## PROMPT
Beginning at the line containing "How do I perform: Click" in the material below and ending at the line containing "Task: Reload the page with the refresh icon", return each line exactly and add nothing.

*** DATA IN THIS EXERCISE Section Begins ***

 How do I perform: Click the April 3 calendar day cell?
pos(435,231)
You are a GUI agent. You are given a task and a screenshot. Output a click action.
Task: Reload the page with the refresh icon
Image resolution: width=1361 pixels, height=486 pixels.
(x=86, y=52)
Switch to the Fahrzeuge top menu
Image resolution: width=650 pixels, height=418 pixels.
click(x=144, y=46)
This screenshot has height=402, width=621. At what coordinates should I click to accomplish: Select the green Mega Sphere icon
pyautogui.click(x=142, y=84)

*** DATA IN THIS EXERCISE Section Ends ***
*** DATA IN THIS EXERCISE Section Begins ***

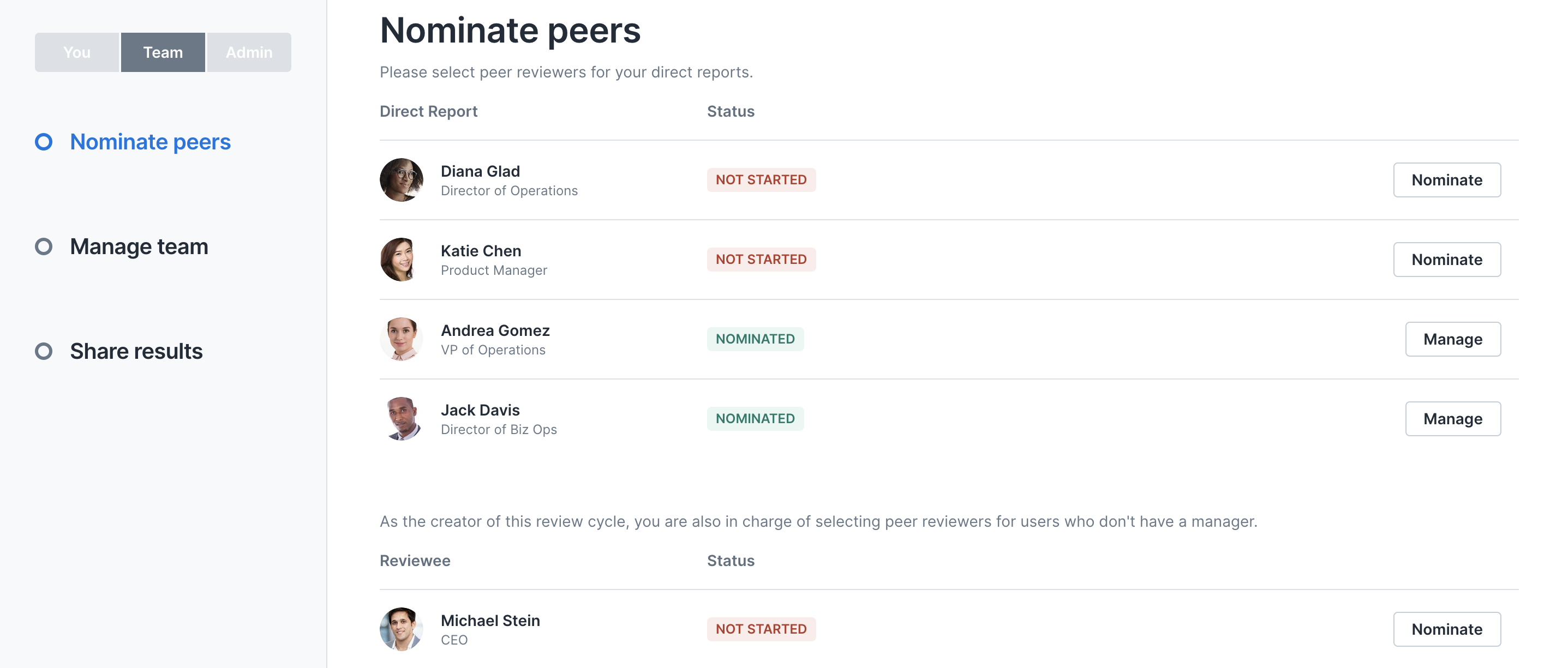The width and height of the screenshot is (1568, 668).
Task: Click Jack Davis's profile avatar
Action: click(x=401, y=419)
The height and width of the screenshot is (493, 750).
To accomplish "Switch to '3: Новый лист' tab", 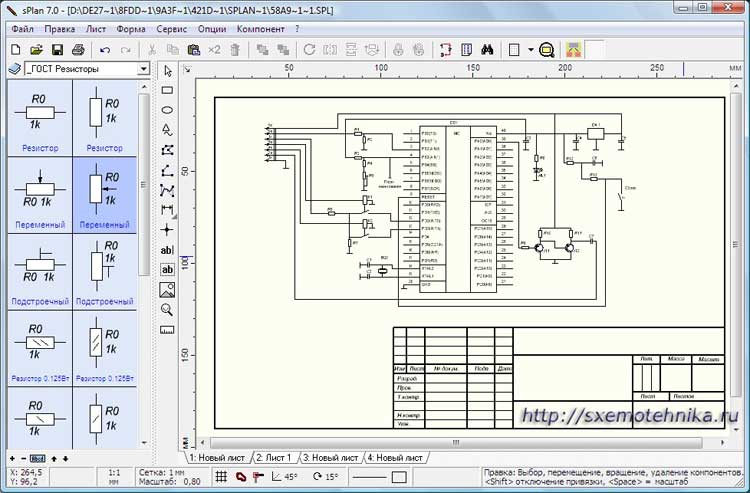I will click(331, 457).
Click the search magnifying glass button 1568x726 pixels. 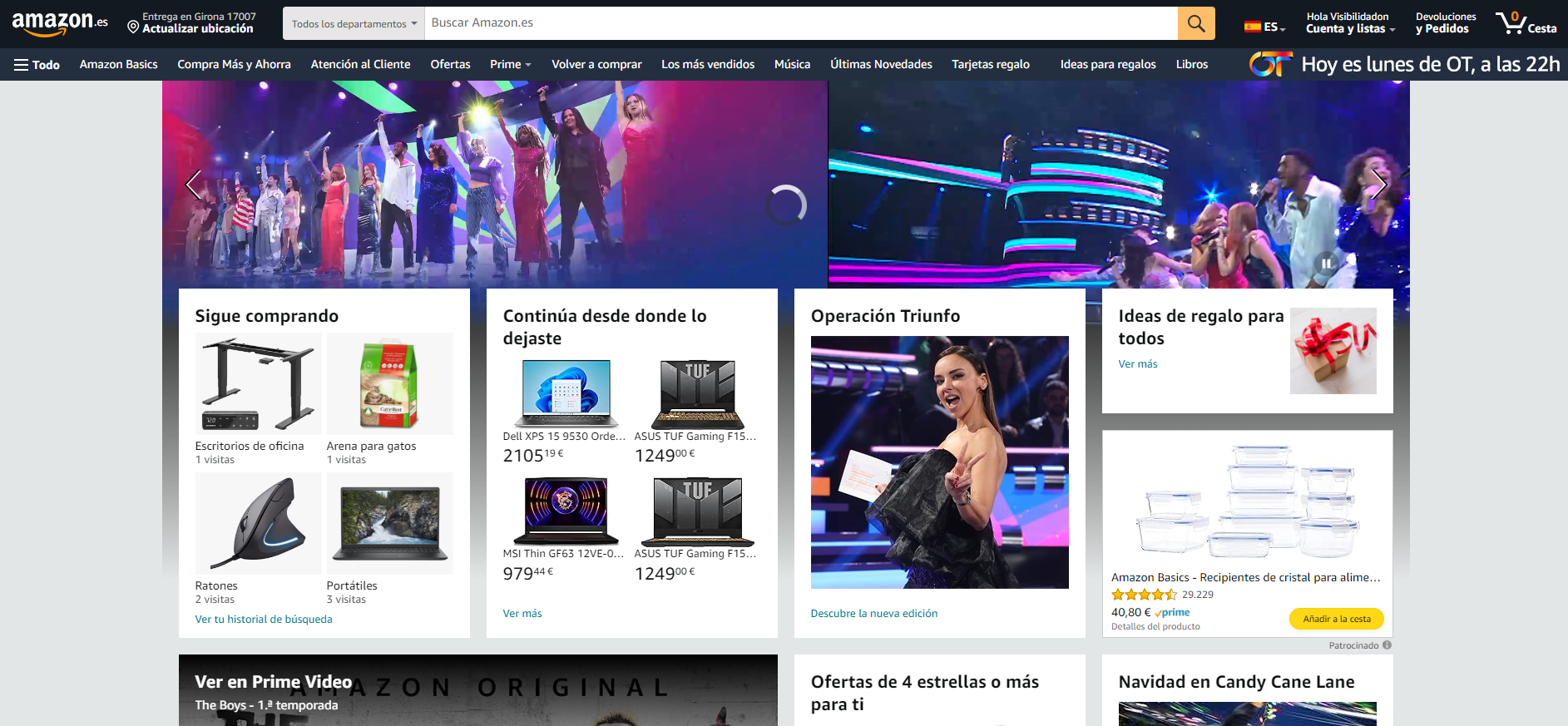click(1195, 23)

*** DATA IN THIS EXERCISE Section Ends ***

## RESULT
 How do I perform: Click the April 3 calendar day cell?
pos(435,231)
You are a GUI agent. You are given a task and a screenshot. Output a click action.
Task: Reload the page with the refresh icon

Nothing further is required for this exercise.